Quote from: bugthis on July 09, 2024, 09:40:25 AMBut the definition itself doesn't have that requirement, because you can append another string in memory that does have this terminator, thus your code will run fine.
But the fact remains that ultimately
the string (whatever you pass to
INT 21H/AH=9, f'rinstance)
must have a terminator. How it (the terminator) gets there is irrelevant.
Quote from: NoCforMe on July 09, 2024, 10:00:58 AM....(whatever you pass to INT 21H/AH=9, f'rinstance) must have a terminator.
Nobody here disputes that.
QuoteHow it (the terminator) gets there is irrelevant.
Exactly. And that's my point.
Quote from: bugthis on July 09, 2024, 11:31:17 AMQuoteHow it (the terminator) gets there is irrelevant.
Exactly. And that's my point.
OK. We can move on now.
You never answered: did you fix the problems with your code?
Quote from: NoCforMe on July 09, 2024, 11:35:28 AMQuote from: bugthis on July 09, 2024, 11:31:17 AMQuoteHow it (the terminator) gets there is irrelevant.
Exactly. And that's my point.
OK. We can move on now.
I'm glad we got this settled.
QuoteYou never answered: did you fix the problems with your code?

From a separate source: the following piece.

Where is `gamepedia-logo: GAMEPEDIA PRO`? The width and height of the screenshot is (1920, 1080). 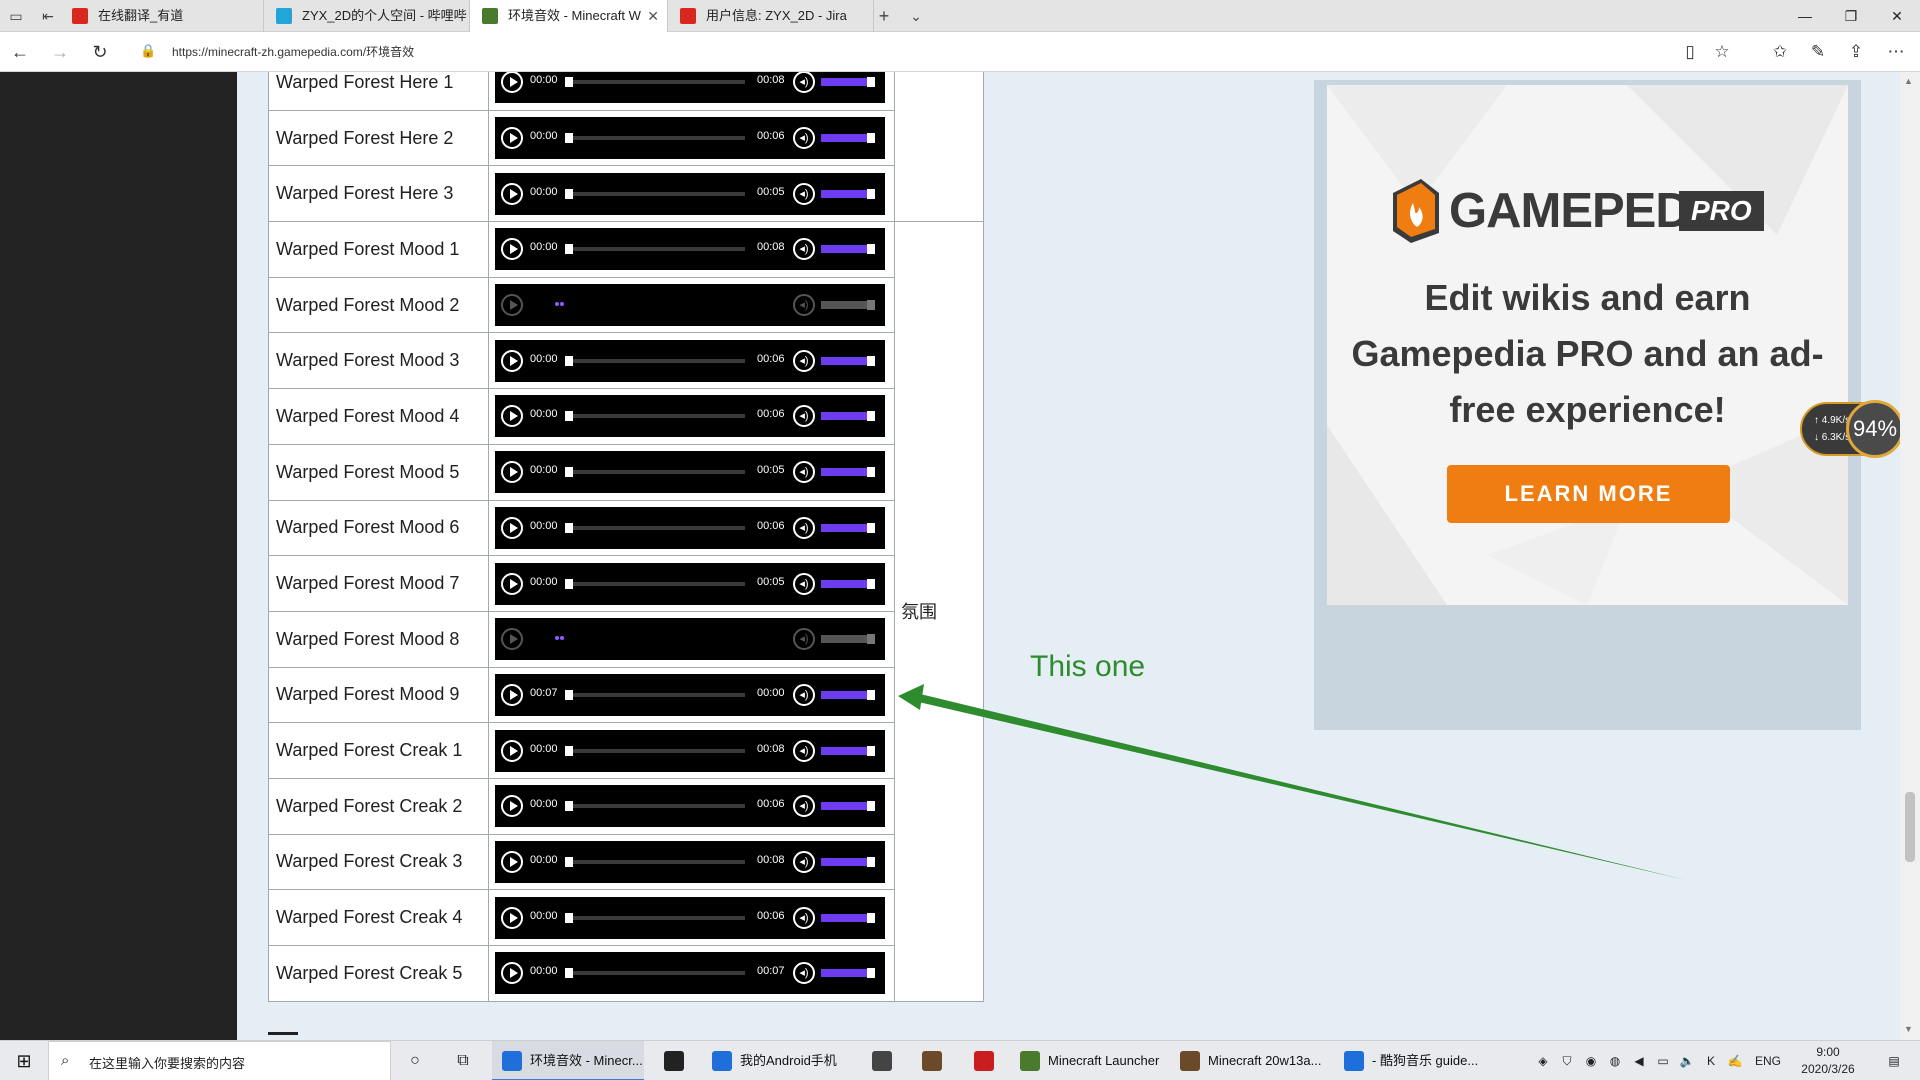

Well, I now know the cause of the bug. And ultimately I just need to evaluate the parameters in a structured way. But I haven't gotten around to that today and I probably won't get around to it any time soon either, as I want to do a lot of other work first.
My program from yesterday was just a small test anyway, because my curiosity to read the VBE info block was too great. So it was just a quick and dirty mini test.